> _DIRECTIONS_
Use the entries below and reproduce exactly the lines from the one containing "The height and width of the screenshot is (765, 1568)." down to the one containing "Given: Switch to Unity mode", both of them included.

(Beginning of THE DATA)

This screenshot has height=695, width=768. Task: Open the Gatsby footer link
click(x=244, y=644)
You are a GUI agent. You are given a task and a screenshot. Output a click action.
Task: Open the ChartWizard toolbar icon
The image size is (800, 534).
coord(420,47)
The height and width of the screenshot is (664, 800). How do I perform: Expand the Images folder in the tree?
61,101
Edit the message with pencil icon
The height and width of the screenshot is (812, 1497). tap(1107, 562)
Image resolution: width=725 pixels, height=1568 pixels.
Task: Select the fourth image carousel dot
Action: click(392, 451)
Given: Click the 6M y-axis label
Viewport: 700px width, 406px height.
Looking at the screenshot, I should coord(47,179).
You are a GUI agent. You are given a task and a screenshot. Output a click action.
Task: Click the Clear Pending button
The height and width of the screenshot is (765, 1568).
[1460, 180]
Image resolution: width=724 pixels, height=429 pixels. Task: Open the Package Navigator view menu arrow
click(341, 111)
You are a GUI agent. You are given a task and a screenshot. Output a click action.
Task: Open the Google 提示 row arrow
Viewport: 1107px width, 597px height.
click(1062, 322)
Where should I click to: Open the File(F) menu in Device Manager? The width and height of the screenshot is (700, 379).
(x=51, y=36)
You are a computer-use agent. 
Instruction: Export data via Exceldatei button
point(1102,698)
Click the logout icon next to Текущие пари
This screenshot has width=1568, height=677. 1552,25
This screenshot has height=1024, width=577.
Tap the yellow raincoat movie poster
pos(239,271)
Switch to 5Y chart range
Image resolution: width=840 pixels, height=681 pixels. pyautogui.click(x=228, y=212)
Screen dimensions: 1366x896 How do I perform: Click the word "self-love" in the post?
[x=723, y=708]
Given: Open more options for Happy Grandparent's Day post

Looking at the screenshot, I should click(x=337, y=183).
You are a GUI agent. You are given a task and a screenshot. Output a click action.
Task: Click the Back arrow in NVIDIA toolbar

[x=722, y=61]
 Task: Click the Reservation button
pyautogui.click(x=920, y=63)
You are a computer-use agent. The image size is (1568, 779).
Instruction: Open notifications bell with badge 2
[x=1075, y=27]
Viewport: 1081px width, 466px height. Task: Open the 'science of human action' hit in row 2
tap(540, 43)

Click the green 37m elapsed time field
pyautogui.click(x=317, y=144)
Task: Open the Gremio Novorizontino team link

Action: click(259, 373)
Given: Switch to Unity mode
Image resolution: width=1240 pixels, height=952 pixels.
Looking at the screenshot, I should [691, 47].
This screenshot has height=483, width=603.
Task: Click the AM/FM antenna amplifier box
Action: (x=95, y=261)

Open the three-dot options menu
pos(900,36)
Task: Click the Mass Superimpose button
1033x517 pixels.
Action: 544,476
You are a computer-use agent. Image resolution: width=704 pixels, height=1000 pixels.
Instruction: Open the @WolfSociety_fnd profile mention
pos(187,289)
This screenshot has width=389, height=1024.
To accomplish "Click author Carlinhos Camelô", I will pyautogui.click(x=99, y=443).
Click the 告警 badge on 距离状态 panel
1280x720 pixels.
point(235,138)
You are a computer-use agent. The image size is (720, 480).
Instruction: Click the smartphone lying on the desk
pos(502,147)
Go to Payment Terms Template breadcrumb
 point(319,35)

(End of THE DATA)

> _SOLUTION BELOW_
The height and width of the screenshot is (765, 1568).
[1460, 180]
Image resolution: width=724 pixels, height=429 pixels. Task: Open the Package Navigator view menu arrow
click(341, 111)
You are a GUI agent. You are given a task and a screenshot. Output a click action.
Task: Open the Google 提示 row arrow
Viewport: 1107px width, 597px height.
click(1062, 322)
Where should I click to: Open the File(F) menu in Device Manager? The width and height of the screenshot is (700, 379).
(x=51, y=36)
You are a computer-use agent. 
Instruction: Export data via Exceldatei button
point(1102,698)
Click the logout icon next to Текущие пари
This screenshot has width=1568, height=677. 1552,25
This screenshot has height=1024, width=577.
Tap the yellow raincoat movie poster
pos(239,271)
Switch to 5Y chart range
Image resolution: width=840 pixels, height=681 pixels. pyautogui.click(x=228, y=212)
Screen dimensions: 1366x896 How do I perform: Click the word "self-love" in the post?
[x=723, y=708]
Given: Open more options for Happy Grandparent's Day post

Looking at the screenshot, I should click(x=337, y=183).
You are a GUI agent. You are given a task and a screenshot. Output a click action.
Task: Click the Back arrow in NVIDIA toolbar

[x=722, y=61]
 Task: Click the Reservation button
pyautogui.click(x=920, y=63)
You are a computer-use agent. The image size is (1568, 779).
Instruction: Open notifications bell with badge 2
[x=1075, y=27]
Viewport: 1081px width, 466px height. Task: Open the 'science of human action' hit in row 2
tap(540, 43)

Click the green 37m elapsed time field
pyautogui.click(x=317, y=144)
Task: Open the Gremio Novorizontino team link

Action: click(259, 373)
Given: Switch to Unity mode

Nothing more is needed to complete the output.